* SOURCE TEXT:
Thanks for your response, Reuti.  Actually I had seen you mention the SGE 
mailing list in response to a similar question but I can't for the life of me 
find that list :(

As for using the background queue, just to clarify - is the idea to submit my 
parallel job on a regular queue with 100 processors at nice 0, but allow other 
'background queue' jobs on the same processors at nice 19?  Presumably, I'd 
still need mpi-2's dynamic process management to free up processors when they 
are not needed (at the moment, they use 100% cpu idling in MPI_Recv for 
example).  Did I understand you correctly?
-- 
Will

--- On Tue, 1/25/11, Reuti <re...@staff.uni-marburg.de> wrote:

> From: Reuti <re...@staff.uni-marburg.de>
> Subject: Re: [OMPI users] openmpi's mpi_comm_spawn integrated with sge?

* SOURCE DATA:
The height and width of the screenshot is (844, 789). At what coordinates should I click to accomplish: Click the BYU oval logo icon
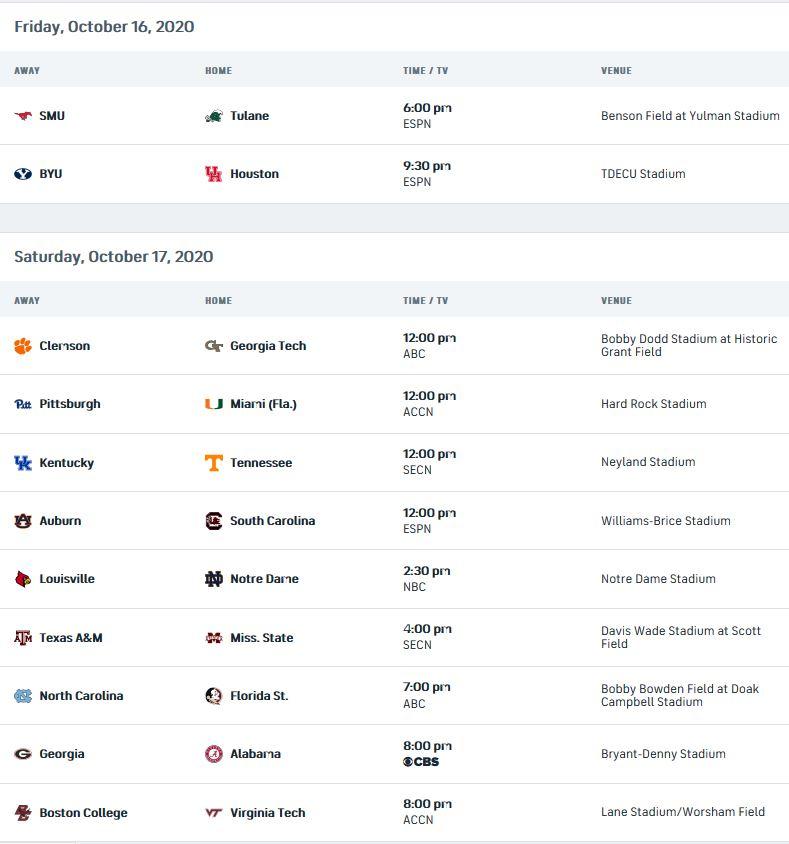click(23, 174)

* TASK REQUIREMENTS:
[1] In the email reply above, why does the writer think MPI-2's dynamic process management would still be needed with the background-queue arrangement?
[2] Copy out the part of the email reply that runs from "--- On Tue, 1/25/11, Reuti" up to and including "integrated with sge?".

* SOLUTIONS TO THE TASKS:
[1] It would free up processors when they are not needed. At the moment, the processes use 100% CPU even while idling, for example in MPI_Recv.

[2]
--- On Tue, 1/25/11, Reuti <re...@staff.uni-marburg.de> wrote:

> From: Reuti <re...@staff.uni-marburg.de>
> Subject: Re: [OMPI users] openmpi's mpi_comm_spawn integrated with sge?